上海から直行便で札幌に来てからは、社の人間とも、まともに会話すらしていなかった。会社のメンバーはススキノに食事に行ったが、私は一人ホテルの一室にこもると、2台のノートPCに向かい、明日の交渉のシュミュレートや相手会社の情報分析をしていた。
いつものことだが、大事な交渉等の前日は、誰にも会いたくない、食事もしたくない気分に陥る。そんなタイミングではあるが、愛華からのメールなので、正直言って無視!!とはいかず、すぐに会いに下まで降りていきました。いえ…じつはうれしくてすっ飛んでいきました。子供の心のように、大好きな人が会いに来てくれたから嬉しい! 不倫なんて薄暗いイメージしかない…ってこともないですよね。
ホテルのエントランスと言えども、真夜中の二時には誰の姿も見かけない。物音一つしないその場で、私は愛華の細い体をギュッと抱きしめると長い長いキスをした。
息が切れそうになってようやく離れた二人は、ふと正気になって会話を始めた。
「来るなら連絡ぐらい、って言っても明日大変なんでしょ?」
「大変って、何で知ってる? それよりここにいること誰から聞いた?」
「副社長の山下さんから連絡貰って一緒に食事に行ってから、飲みに行ってきた」
「そうなんだ…」
「山下さんが、義男ちゃん、凄く無理してるって言ってたよ。心配かけたらダメだよ」
「今無理しないと、成功しないし」
「いつか私が言った言葉、気にしてるの? だから、そんなに無茶してるの?」
「俺は愛華との約束を破った。違う人と結婚して一人で幸せになろうとした。でも、愛華は、そんな俺でも信じてくれてる。だから、もう一つの約束だけはどうしても守らないと」
「どこまで出世したら満足? 100億稼げばいいの?大きい会社造れば満足? 大金持ちになれば出世なの? そうじゃないでしょ、あなたの目標って?」
確かに、そうじゃなかった。一通りのモノは手に入れたが、途中で何かを見失ってる気もしていた。

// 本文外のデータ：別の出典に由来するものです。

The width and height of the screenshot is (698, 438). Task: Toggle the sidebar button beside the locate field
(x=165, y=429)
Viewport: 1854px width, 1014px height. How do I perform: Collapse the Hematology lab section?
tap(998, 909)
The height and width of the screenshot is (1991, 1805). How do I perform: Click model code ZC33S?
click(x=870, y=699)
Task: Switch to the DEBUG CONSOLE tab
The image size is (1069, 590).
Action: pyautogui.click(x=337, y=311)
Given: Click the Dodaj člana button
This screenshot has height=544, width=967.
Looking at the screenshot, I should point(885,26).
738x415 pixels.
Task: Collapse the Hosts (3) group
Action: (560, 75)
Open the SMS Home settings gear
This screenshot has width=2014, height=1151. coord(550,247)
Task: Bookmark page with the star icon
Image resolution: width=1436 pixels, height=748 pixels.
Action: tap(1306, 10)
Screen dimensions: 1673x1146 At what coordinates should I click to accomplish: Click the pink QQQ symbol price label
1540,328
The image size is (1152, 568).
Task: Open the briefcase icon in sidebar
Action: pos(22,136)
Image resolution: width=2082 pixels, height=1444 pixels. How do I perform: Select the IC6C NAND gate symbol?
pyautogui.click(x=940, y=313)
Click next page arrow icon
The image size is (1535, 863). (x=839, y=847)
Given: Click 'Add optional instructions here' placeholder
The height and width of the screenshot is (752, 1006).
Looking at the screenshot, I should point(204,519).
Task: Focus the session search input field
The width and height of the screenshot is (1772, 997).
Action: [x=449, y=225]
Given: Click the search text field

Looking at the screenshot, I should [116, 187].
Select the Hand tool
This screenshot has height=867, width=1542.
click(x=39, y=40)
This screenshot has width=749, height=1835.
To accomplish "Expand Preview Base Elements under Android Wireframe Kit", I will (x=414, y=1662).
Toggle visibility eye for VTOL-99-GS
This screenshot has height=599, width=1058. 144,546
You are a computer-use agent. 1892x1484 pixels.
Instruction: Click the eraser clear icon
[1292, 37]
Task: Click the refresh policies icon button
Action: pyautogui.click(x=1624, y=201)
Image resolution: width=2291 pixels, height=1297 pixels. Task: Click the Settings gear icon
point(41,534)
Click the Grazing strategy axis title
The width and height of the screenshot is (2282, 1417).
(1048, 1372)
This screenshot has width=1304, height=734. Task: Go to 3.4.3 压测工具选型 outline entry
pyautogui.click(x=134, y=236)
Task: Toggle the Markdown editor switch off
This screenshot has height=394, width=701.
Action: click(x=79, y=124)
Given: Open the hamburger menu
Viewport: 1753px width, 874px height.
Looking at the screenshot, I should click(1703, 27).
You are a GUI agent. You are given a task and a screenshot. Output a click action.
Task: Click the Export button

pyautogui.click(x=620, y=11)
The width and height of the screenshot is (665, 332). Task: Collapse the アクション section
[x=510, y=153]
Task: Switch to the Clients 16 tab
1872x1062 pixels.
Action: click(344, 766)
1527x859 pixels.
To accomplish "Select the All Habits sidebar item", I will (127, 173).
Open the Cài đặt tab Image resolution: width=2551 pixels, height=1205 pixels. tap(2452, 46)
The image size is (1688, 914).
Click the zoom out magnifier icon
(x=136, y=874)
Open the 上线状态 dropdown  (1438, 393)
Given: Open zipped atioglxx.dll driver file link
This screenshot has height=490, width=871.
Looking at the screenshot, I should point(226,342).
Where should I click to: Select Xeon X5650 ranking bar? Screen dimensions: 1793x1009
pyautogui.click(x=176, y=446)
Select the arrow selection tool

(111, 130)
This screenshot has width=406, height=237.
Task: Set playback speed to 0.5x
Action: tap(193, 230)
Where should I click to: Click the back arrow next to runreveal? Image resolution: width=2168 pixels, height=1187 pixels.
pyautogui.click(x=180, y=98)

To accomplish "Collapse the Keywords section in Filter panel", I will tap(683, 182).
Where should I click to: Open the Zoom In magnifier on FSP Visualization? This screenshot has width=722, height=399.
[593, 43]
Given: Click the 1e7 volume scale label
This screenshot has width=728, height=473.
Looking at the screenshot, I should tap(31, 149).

「少し落ち着いて考えてみて。私たちの今後のことや自分の将来も…それまではお互い会うのよそうか?」
私達の今後? いったい何がこの先あるのか? どんな未来があるのか? あるとすれば「今と同じ現実」だけだろう。私自身が何かを捨てなければ、新しい未来は手に入れることは出来ないだろう。それは妻と離婚すると言うことだろう。愛華は妻以上に、私を心配してくれている。私も妻以上に愛人を愛しているに違いないだろう。
だからこれを不倫とは言わないはずだ。利権のためにした結婚なんて義務でしかなく、私にとっての愛とは俗に言う不倫かもしれない。されど、愛。それが私にとっての真実だと思う。